EXTRACT:
## BEGIN

A new study released by industry research firm Technomic found that New York City consumers hold government, not restaurateurs, responsible for helping them make informed nutritional choices. Overwhelmingly survey participants support the city’s menu-labeling requirements and look to the government to impose mandates on restaurants.

“There’s a growing sense of frustration,” says Technomic’s Executive Vice President Bob Goldin. “Consumers continue to be surprised by fat, calories, and sodium content in restaurant foods and part of that is there is no real readily available information.”

Goldin says offering caloric totals after customers have ordered or via Web sites is not enough. Instead, consumers are looking to make more informed decisions, a trend, he says, will continue to gain strength in light of menu-labeling rulings in New York City and California.

According to the study, 86 percent of the 300 respondents think the city’s menu labeling law requiring chains with 15 or more units to post calorie counts on menus is a positive move.

“[We asked] whether they’re in favor of government playing a more active role in regulating restaurant menus and there were almost three quarters that said they were in favor of it,” he says. “I think they’re looking at the government as a solution versus the restaurants doing it voluntarily.”

## END

Stored items
## BEGIN

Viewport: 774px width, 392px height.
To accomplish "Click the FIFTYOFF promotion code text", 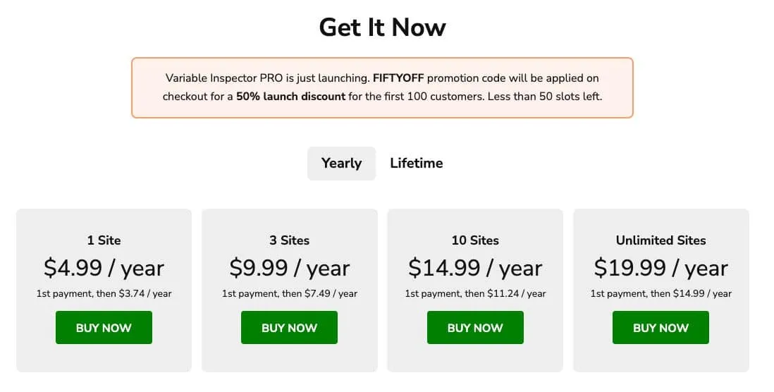I will 398,78.
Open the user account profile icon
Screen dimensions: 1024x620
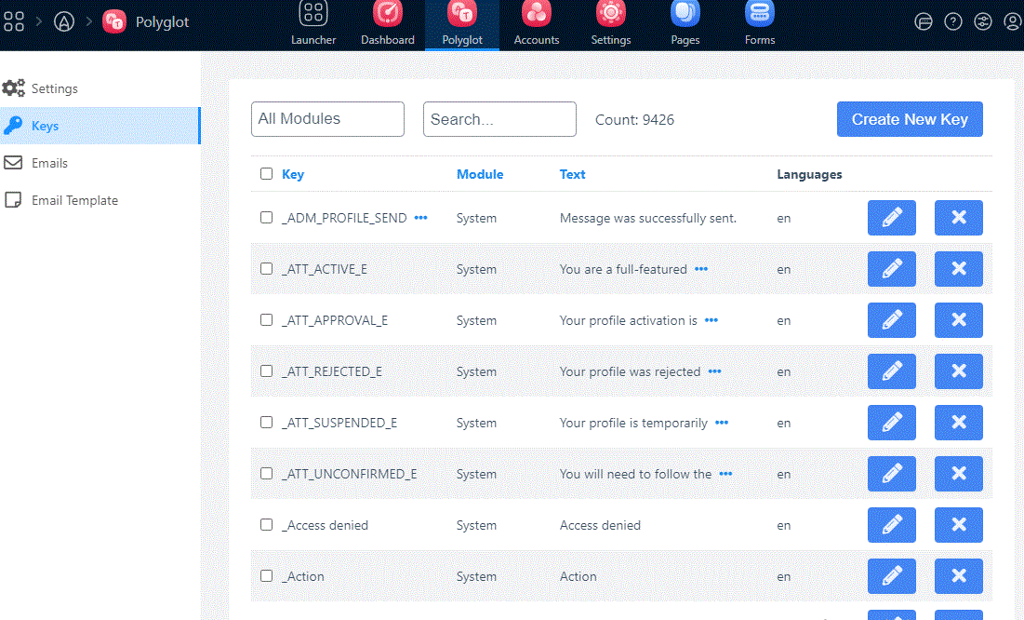click(1013, 21)
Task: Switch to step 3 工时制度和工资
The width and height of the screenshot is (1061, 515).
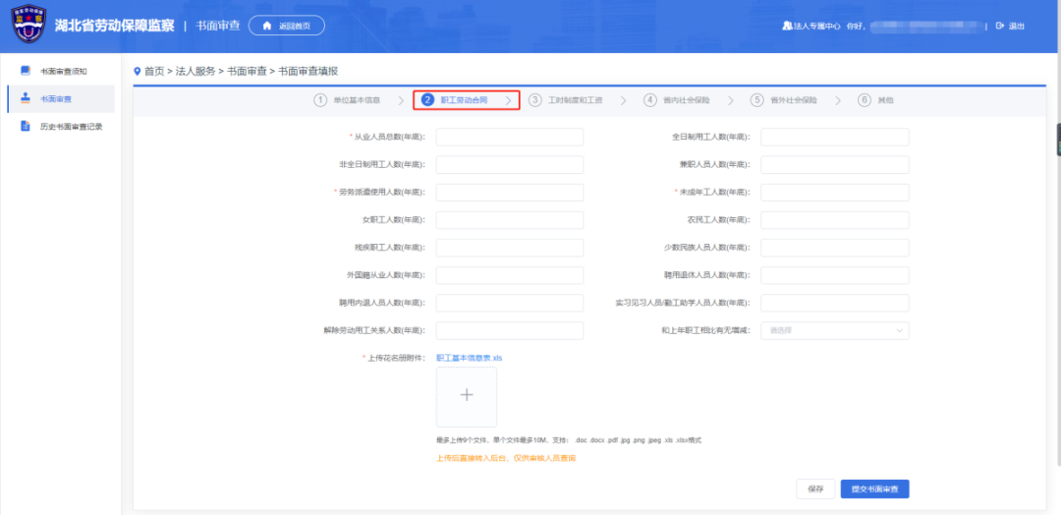Action: 566,100
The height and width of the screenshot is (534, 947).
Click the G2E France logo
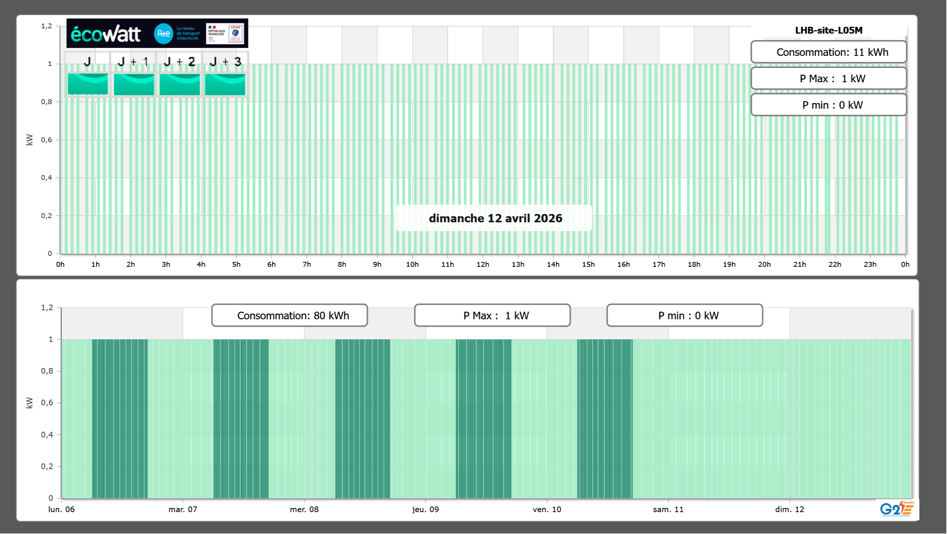click(897, 508)
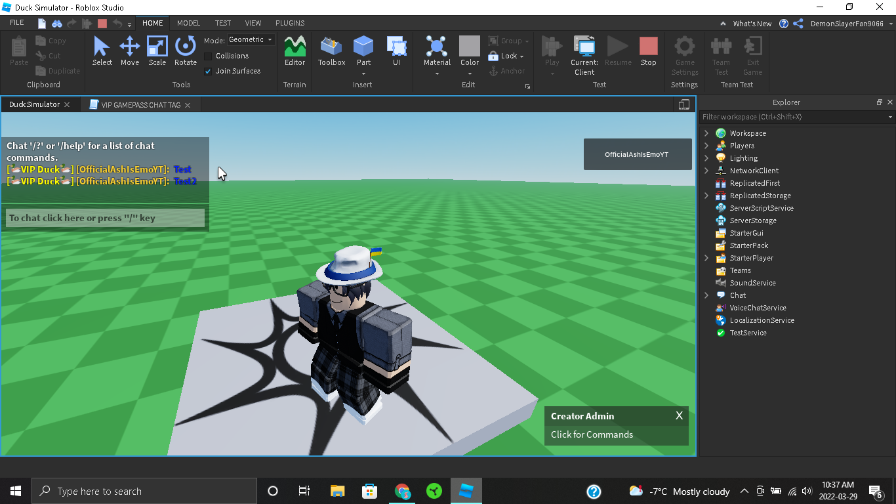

## END

WORK TO COMPLETE:
#1 According to the menu-labeling study, which items in restaurant foods do consumers keep being surprised by? List them all.
#2 In the menu-labeling study, what share of respondents see the city's calorie-posting law as a positive move?
#3 From the menu-labeling study, extract the part that opens with the words containing "A new study" and closes with "mandates on restaurants.".

RESPONSES TO THE TASKS:
#1 Fat, calories, and sodium content

#2 86 percent of the 300 respondents

#3
A new study released by industry research firm Technomic found that New York City consumers hold government, not restaurateurs, responsible for helping them make informed nutritional choices. Overwhelmingly survey participants support the city’s menu-labeling requirements and look to the government to impose mandates on restaurants.